In this group, medication-assisted treatment (MAT) is used for certain drugs, such as buprenorphine or methadone for opioid use disorder and naltrexone for alcohol use disorder. These drugs are used along with behavioral therapies. Contingency management, motivational interviewing, and cognitive-behavioral therapy (CBT) are underscored for fostering abstinence and preventing relapse. 

  Psychosocial Interventions 

Integrated psychosocial support addresses both functional impairments associated with ADHD and substance use behaviors. Some strategies are teaching people how to organize their time and skills, peer support groups, vocational rehabilitation, and family education. It’s also important to treat mood and anxiety disorders that occur alongside for long-term stability.

Integrated Care Model 

The Dartmouth Grand Rounds made it clear that treating ADHD and SUD separately doesn’t work because they are so closely related. Integrated care, in which a single team manages both disorders at the same time, has been shown to have better retention, adherence, and recovery rates. This model needs regular meetings with people from different fields, shared treatment plans, and coordinated medication management. 

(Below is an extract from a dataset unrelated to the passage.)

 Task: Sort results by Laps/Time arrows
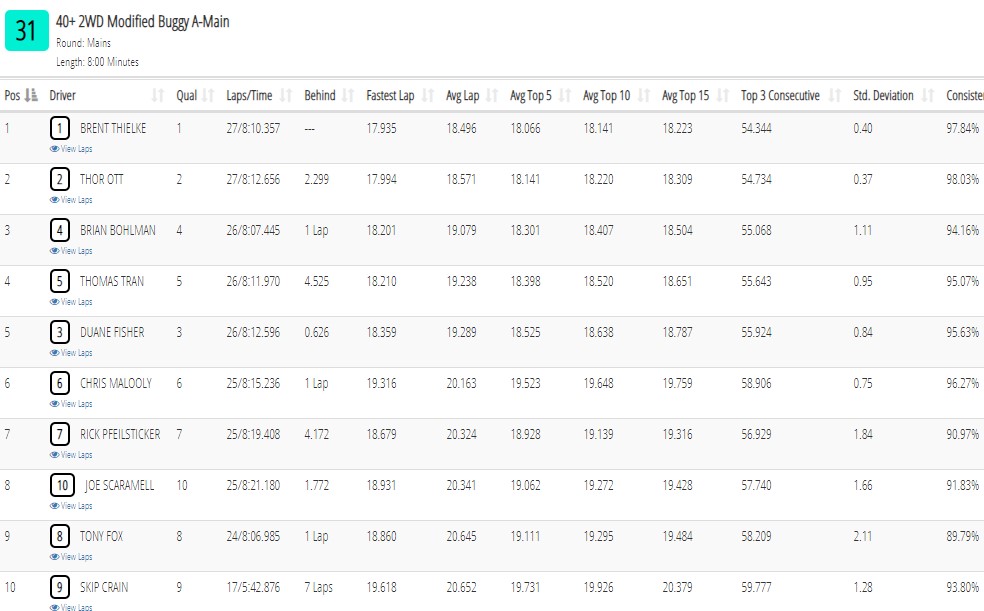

Psychosocial Development Considerations 

People with ADHD and SUD tend to have developmental delays in emotional regulation, social skills, and occupational functioning. Early intervention in adolescence can mitigate these deficits. Interventions that promote self-efficacy, structured habits, and constructive social interaction enhance resilience and enable sustained recovery. 

Methods 

A systematic literature review was conducted using PubMed, PsycINFO, and Google Scholar.  The search terms included ADHD, substance use disorder, comorbidity, pharmacotherapy, cognitive behavioral therapy, motivational interviewing, and harm reduction. Inclusion criteria were studies between the years 2000 and 2025 that targeted adolescents and adults with both ADHD and SUD. Extracted data covered study design, sample size, interventions, and outcomes such as symptom reduction, relapse rates, or functional improvement.

Results 

Attention-Deficit/Hyperactivity Disorder (ADHD) increases the risk of Substance Use Disorders (SUD) due to impulsivity, challenges with executive functioning, and irregular dopamine regulation. Managing ADHD effectively often requires medication. Both stimulant and non-stimulant drugs can control ADHD symptoms if they are monitored closely to prevent misuse. Psychosocial methods, especially cognitive-behavioral therapy and motivational interviewing, help strengthen coping skills, support treatment adherence, and lower the chances of relapse. Additionally, harm reduction strategies such as managing substance use and practicing safe-use methods help minimize health risks and encourage treatment for those not ready for immediate abstinence. In the end, care that combines medication, therapy, and harm reduction in a tailored, team-based approach leads to the best results. This approach enhances daily functioning, lowers relapse rates, and improves overall quality of life.

Conclusion 

The co-occurrence of ADHD and SUD presents a complex clinical challenge that needs careful diagnosis, balanced medication, and strong psychosocial support. Insights from the Dartmouth Grand Rounds highlight the importance of integrated care models that address cognitive symptoms, addictive behaviors, and functional impairments at the same time. By customizing treatment to the specific neurobiological and psychosocial needs of individuals with co-occurring ADHD and SUD, healthcare providers can enhance their recovery journey and improve their overall quality of life.